Design of peptide-based inhibitors of human islet amyloid polypeptide fibrillogenesis.

Author information

1
Centre for Research in Neurodegenerative Diseases, University of Toronto, Tanz Neuroscience Building, 6 Queen's Park Crescent West, Toronto, Ontario, Canada M5S 3H2. l.scrocchi@utoronto.ca

Abstract

Human islet amyloid polypeptide (IAPP) is the major component of amyloid deposits found in the pancreas of over 90% of all cases of type-2 diabetes. We have generated a series of overlapping hexapeptides to target an amyloidogenic region of IAPP (residues 20-29) and examined their effects on fibril assembly. Peptide fragments corresponding to SNNFGA (residues 20-25) and GAILSST (residues 24-29) were strong inhibitors of the beta-sheet transition and amyloid aggregation. Circular dichroism indicated that even at 1:1 molar ratios, these peptides maintained full-length IAPP (1-37) in a largely random coil conformation. Negative stain electron microscopy revealed that co-incubation of these peptides with IAPP resulted in the formation of only semi-fibrous aggregates and loss of the typical high density and morphology of IAPP fibrils.

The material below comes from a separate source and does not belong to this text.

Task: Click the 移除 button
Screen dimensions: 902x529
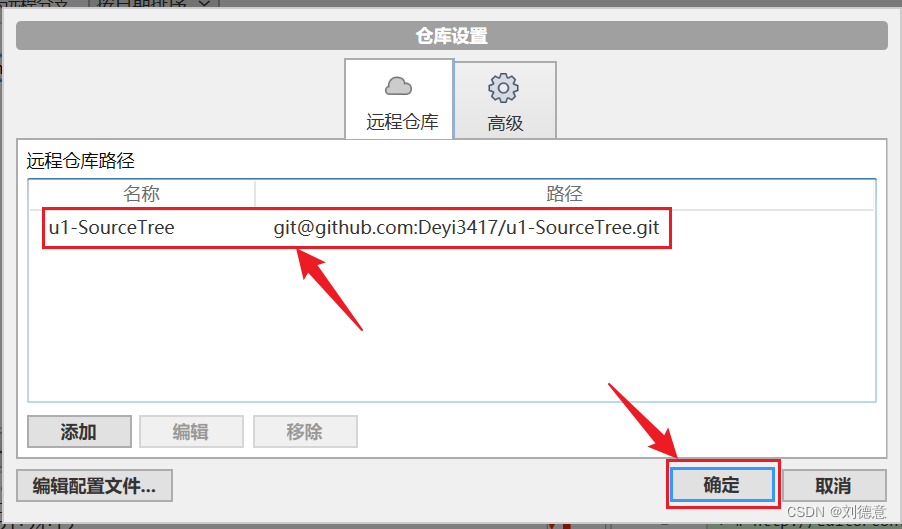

This inhibitory activity, particularly for the SNNFGA sequence, also correlated with a reduction in IAPP-induced cytotoxicity as determined by cell culture studies. In contrast, the peptide NFGAIL (residues 22-27) enhanced IAPP fibril formation. Conversion to the amyloidogenic beta-sheet was immediate and the accompanying fibrils were more dense and complex than IAPP alone. The remaining peptide fragments either had no detectable effects or were only weakly inhibitory. Specificity of peptide activity was illustrated by the fragments, SSNNFG and AILSST. These differed from the most active inhibitors by only a single amino acid residue but delayed the random-to-beta conformational change only when used at higher molar ratios. This study has identified internal IAPP peptide fragments which can regulate fibrillogenesis and may be of therapeutic use for the treatment of type-2 diabetes.

PMID:
12054816
DOI:
10.1016/S0022-2836(02)00164-X
[Indexed for MEDLINE]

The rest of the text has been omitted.